Part VII: Tools & Platforms Estimated Reading Time: 16 minutes
Evaluation frameworks provide the building blocks for systematically assessing AI agent performance. Unlike observability platforms that focus on tracing and monitoring, evaluation frameworks specialize in defining metrics, running test suites, and scoring outputs. This section covers general-purpose evaluation frameworks, instrumentation libraries, and OpenTelemetry backends that form the foundation of modern AI agent evaluation infrastructure.
- 15.1 General-Purpose Frameworks
- 15.2 Instrumentation Libraries
- 15.3 General-Purpose OpenTelemetry Backends
General-purpose evaluation frameworks provide structured approaches to testing and scoring LLM and agent outputs across diverse use cases.

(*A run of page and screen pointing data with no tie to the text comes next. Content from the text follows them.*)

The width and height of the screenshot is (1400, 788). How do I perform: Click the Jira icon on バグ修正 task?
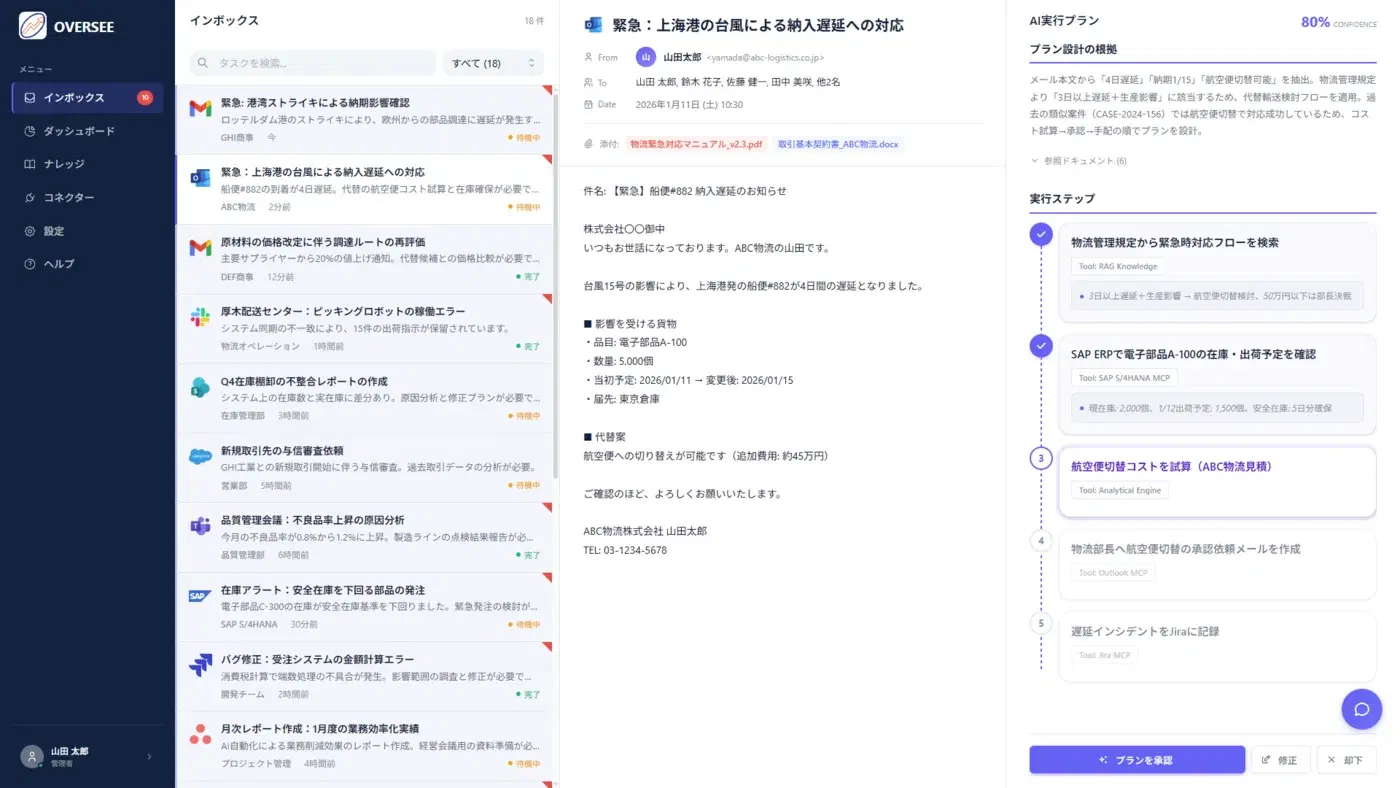click(x=200, y=666)
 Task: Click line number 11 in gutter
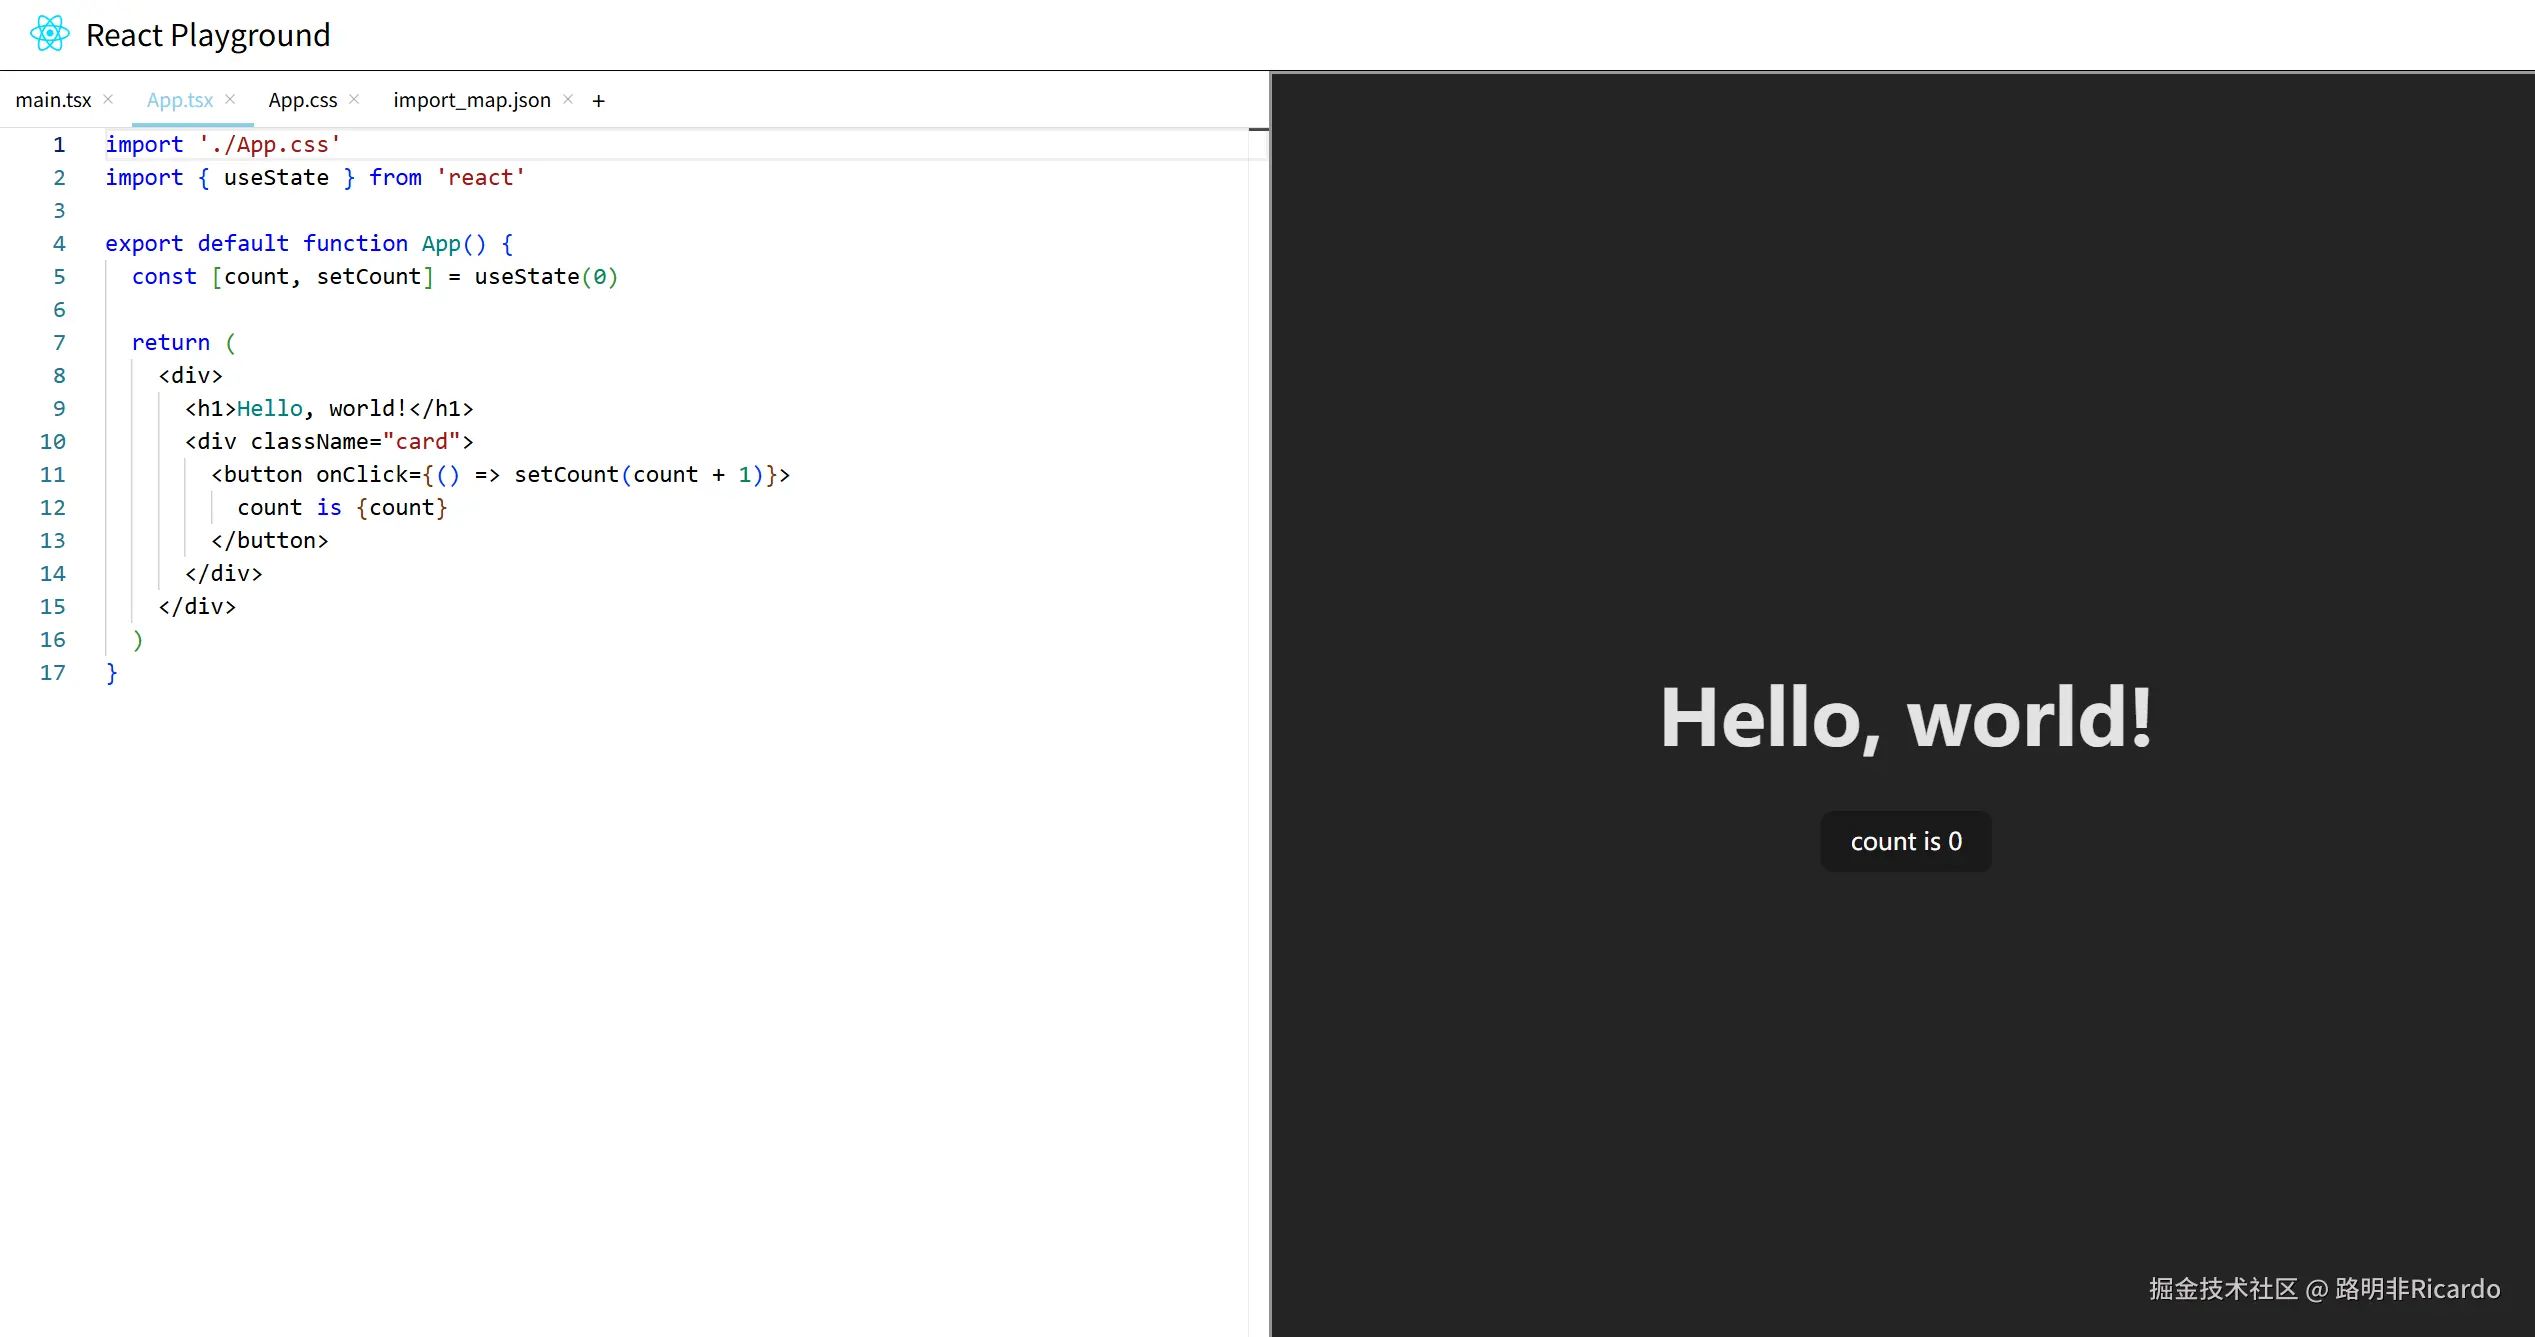(x=53, y=474)
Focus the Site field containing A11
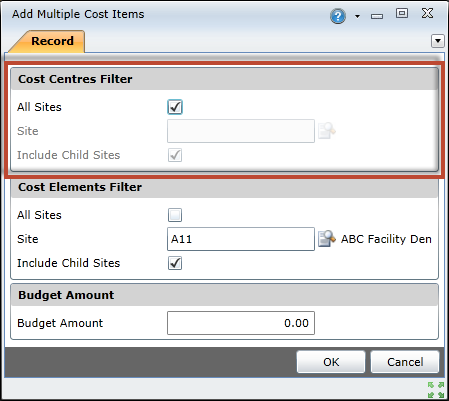Screen dimensions: 449x401 coord(241,239)

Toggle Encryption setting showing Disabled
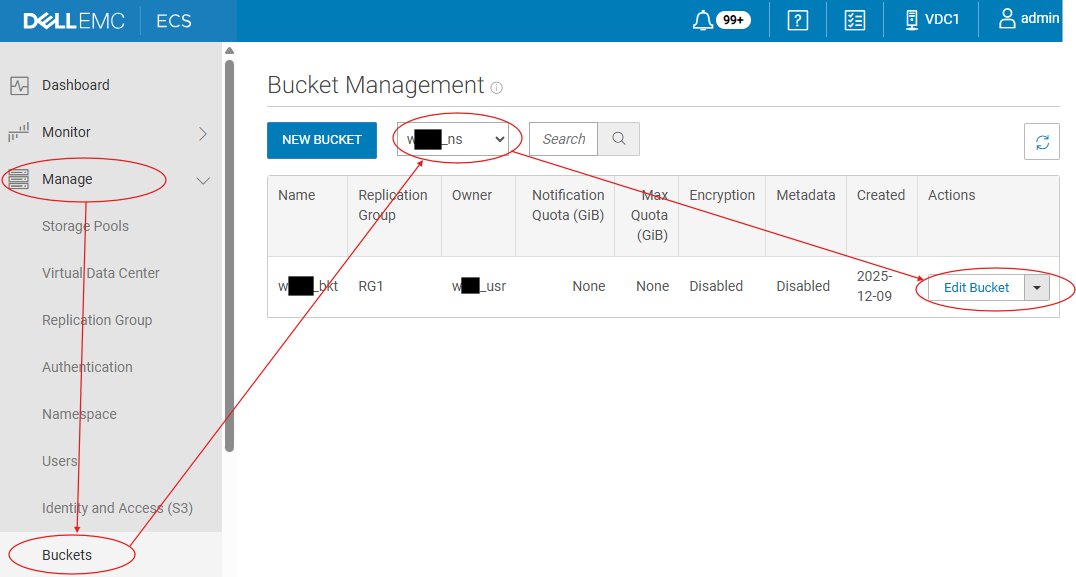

OpenAI Evals is an open-source framework and registry for evaluating LLMs and LLM systems, developed by OpenAI and widely adopted across the industry.
Key Features:
- Evaluation Types:
- Basic (Ground-Truth) Evals: Compare model outputs to known correct answers using deterministic checks
- Model-Graded Evals: Use another AI model to evaluate whether outputs meet desired goals
- Registry of Evals: Pre-built tests covering question answering, logic puzzles, code generation, and content compliance
- Custom Eval Support: Create custom evaluations using proprietary data and domain-specific criteria
- API and Dashboard: Both programmatic and visual interfaces for running evaluations
- Graders: Automated scoring with the Evals API for eval-driven development
- Prompt Optimizer: Tools for improving prompts based on evaluation results
2025-2026 Developments: OpenAI introduced the Evals API for eval-driven development, enabling a tighter "measure → improve → ship" loop. Graders and the Prompt optimizer help teams iterate more effectively.
Use Cases:
- Model selection through objective comparison
- Continuous quality assurance with regression detection
- Fine-tuning validation
- Pre-deployment benchmarking
Best Practices: By 2026, the most effective evaluation stacks prioritize "traceability"—the ability to link a specific evaluation score back to the exact version of the prompt, model, and dataset that produced it.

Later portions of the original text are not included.